Guide Field Effects on the Distribution of Plasmoids in Multiple Scale Reconnection

TL;DR

This study investigates how a finite guide magnetic field influences plasmoid distribution in high-Lundquist-number reconnection, revealing different power-law behaviors depending on force-free conditions and merger dynamics, with implications for particle acceleration.

Contribution

It introduces statistical models for plasmoid distributions considering guide field effects, including force-free and non-force-free scenarios, and analyzes their impact on flux and velocity distributions.

Findings

Plasmoid distribution follows a power law with index 7/4 or 1 based on merger velocity dependence.

Force-free and non-force-free models exhibit distinct distribution indices in terms of guide field flux.
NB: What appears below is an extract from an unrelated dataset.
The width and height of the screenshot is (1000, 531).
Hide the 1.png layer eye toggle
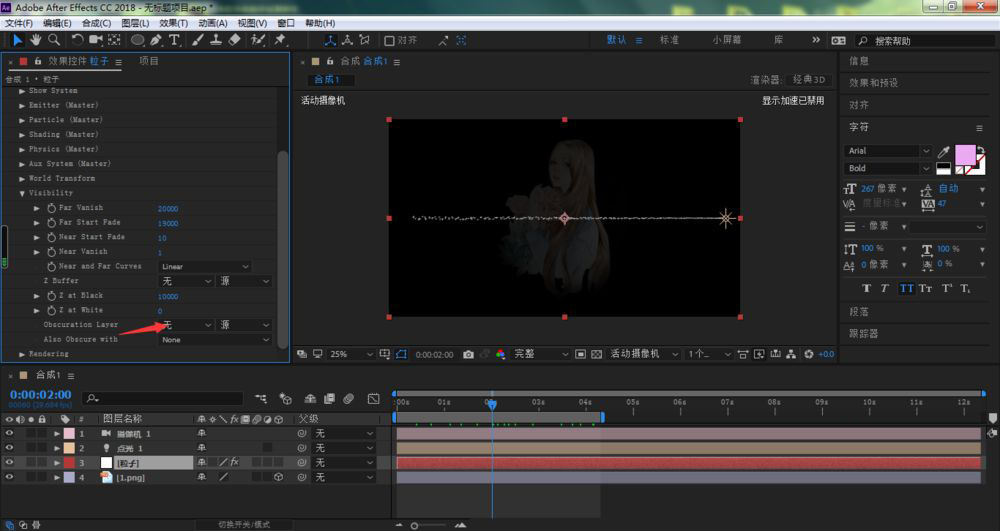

Force-free models predict more rapidly moving large flux plasmoids, supported by observational evidence.

Abstract

The effects of a finite guide field on the distribution of plasmoids in high-Lundquist-number current sheets undergoing magnetic reconnection in large plasmas are investigated with statistical models. Merging of plasmoids is taken into account either assuming that guide field flux is conserved resulting in non-force-free profiles in general, or that magnetic helicity is conserved and Taylor relaxation occurs to convert part of the summed guide field flux into reconnecting field flux towards minimum energy states resulting in force-free profiles. It is found that the plasmoid distribution in terms of reconnecting field flux follows a power law with index 7/4 or 1 depending on whether merger frequencies are independent of or dependent on their relative velocity to the outflow speed, respectively. This result is approximately the same for the force-free and non-force-free models, with non-force-free models exhibiting indices of 2 and 1 for the same velocity dependencies. Distributions in terms of guide field flux yield indices of 3/2 for the non-force-free model regardless of velocity dependence. This is notably distinct from the indices of 11/8 and 1 for the force-free models independent of and dependent on velocity, respectively. At low guide field fluxes the force-free models exhibit a second power law index of 1/2 due to non-constant flux growth rates. The velocity dependent force-free model predicts the production of slightly more rapidly moving large guide field flux plasmoids which is supported by observational evidence of flux ropes with strong core fields. Implications are discussed on particle acceleration via Fermi processes.